Sequim’s Doug Brundage, 62, recently hit the centennial mark for giving.
On Nov. 8, he gave his 100th pint of blood through Bloodworks Northwest at a mobile center inside First Baptist Church of Sequim.
“I’ve always done it out of principle,” Brundage said. “It’s an important thing to do.”
Brundage remembers first donating back in college at Western Washington University in Bellingham in 1977, but the urge to continue donating began in 1986 when a coworker was diagnosed with leukemia. Fellow staffers Hal Woods and Don Denny organized the blood drive in the coworker’s honor, Brundage said, and the tradition continued at their work, the Washington School Information Processing Cooperative.
Brundage never stopped either, even after retiring seven years ago.
He remembers one of his coworkers, Patti Skomesa, had at the time nine or 10 gallons donated by the time the blood drive started.
“I thought it was an honorable thing to do,” Brundage said.
In Sequim, he schedules himself online through Bloodworks when he’s eligible to give, or about every two months.
“I just think of it like a pinch,” Brundage said of the needle. “It’s not that big of a deal.”

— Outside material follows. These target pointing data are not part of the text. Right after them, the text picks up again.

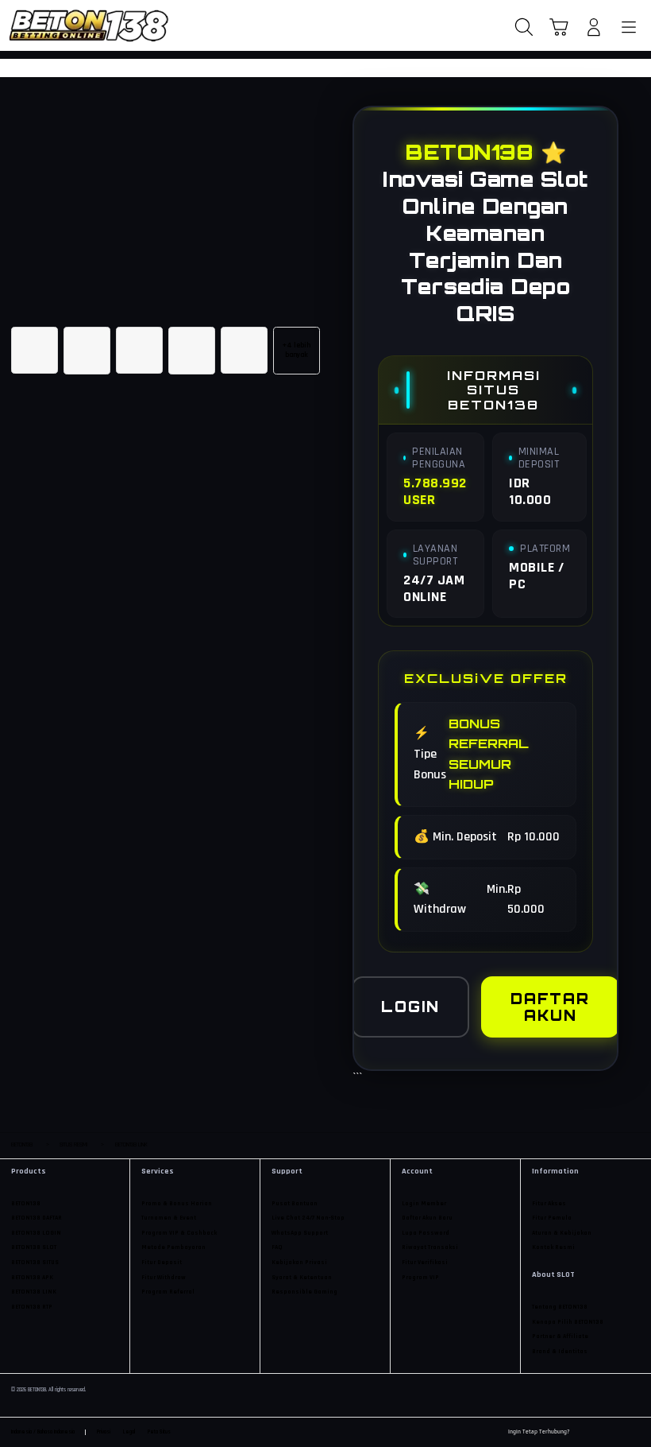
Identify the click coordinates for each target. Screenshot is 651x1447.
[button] (559, 27)
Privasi (103, 1432)
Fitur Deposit (161, 1263)
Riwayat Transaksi (430, 1247)
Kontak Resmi (553, 1247)
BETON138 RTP (31, 1307)
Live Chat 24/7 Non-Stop (308, 1218)
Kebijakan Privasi (299, 1263)
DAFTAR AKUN (550, 1007)
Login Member (424, 1204)
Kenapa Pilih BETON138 (567, 1322)
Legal (129, 1432)
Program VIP (420, 1278)
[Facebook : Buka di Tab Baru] (581, 1432)
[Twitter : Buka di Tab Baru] (599, 1432)
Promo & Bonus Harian (176, 1204)
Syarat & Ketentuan (302, 1278)
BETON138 (25, 1204)
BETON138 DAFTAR (36, 1218)
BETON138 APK (32, 1278)
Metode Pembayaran (173, 1247)
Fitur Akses (549, 1204)
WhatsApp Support (300, 1233)
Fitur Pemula (552, 1218)
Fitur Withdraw (163, 1278)
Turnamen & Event (168, 1218)
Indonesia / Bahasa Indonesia (43, 1432)
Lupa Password (425, 1233)
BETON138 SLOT (33, 1247)
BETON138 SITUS (35, 1263)
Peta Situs (159, 1432)
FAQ (277, 1247)
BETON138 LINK (33, 1292)
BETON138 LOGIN (36, 1233)
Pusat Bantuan (295, 1204)
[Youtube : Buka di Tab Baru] (635, 1432)
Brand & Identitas (559, 1352)
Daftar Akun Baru (427, 1218)
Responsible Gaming (304, 1292)
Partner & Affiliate (560, 1336)
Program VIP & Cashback (179, 1233)
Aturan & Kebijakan (561, 1233)
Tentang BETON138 (559, 1307)
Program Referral (168, 1292)
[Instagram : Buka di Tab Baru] (617, 1432)
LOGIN (410, 1006)
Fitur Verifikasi (425, 1263)
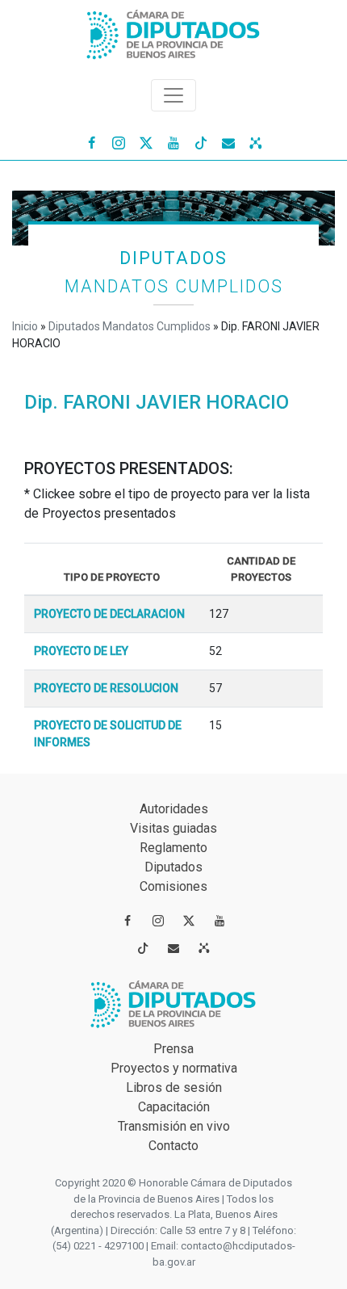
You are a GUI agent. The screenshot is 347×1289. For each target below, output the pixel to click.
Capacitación (174, 1107)
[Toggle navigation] (173, 95)
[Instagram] (119, 142)
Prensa (173, 1048)
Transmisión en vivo (174, 1126)
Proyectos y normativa (174, 1068)
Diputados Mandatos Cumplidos (129, 326)
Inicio (25, 326)
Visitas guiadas (173, 828)
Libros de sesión (174, 1087)
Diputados (173, 867)
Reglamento (173, 847)
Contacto (173, 1145)
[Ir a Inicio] (173, 31)
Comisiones (173, 886)
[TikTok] (201, 142)
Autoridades (174, 809)
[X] (146, 142)
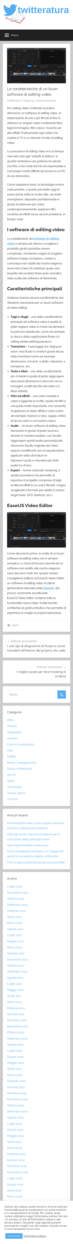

He typically brings a movie to watch on his iPad.
Brundage is also one of the rarer donors in the U.S. with AB+ blood type that makes up about 2.5 percent of the population. If needed, he could receive blood from anyone.
One of the highlights of his giving was learning that his blood went once to research at the Fred Hutchinson Cancer Research Center.
Bloodworks Northwest’s website states that it supplies blood to more than 90 hospitals in the Pacific Northwest.
For Brundage’s 100th pint, coworker Gigi Marunde from Sequim Community Church, surprised him with balloons and a sign.
Donors like Brundage and Marunde aren’t paid for blood donations from Bloodworks Northwest, formerly known as Puget Sound Blood Center, a nonprofit.
In Washington state, people 18 and older can donate, and minors of ages 16 and 17 can donate with permission from a parent or guardian.
How frequent you can donate depends on the type of donation, such as a whole blood donations every 56 days or plasma every 28 days, or up to 13 times a year.
Also, depending on the type of donation, it can take less than an hour (whole blood donation) or up to 120 minutes for other types. About one pint is taken for each donation.
In the Sequim area, the next scheduled donation sites include: the Sequim Elks Lodge, 143 Port Williams Road, from 9 a.m.-3 p.m. Wednesday, Nov. 14; Sequim Safeway, 680 W. Washington St., from 9 a.m.-3 p.m. Friday, Nov. 23; and Clallam County PUD, 104 Hooker Road, from 9 a.m.-3 p.m. Tuesday, Nov. 27.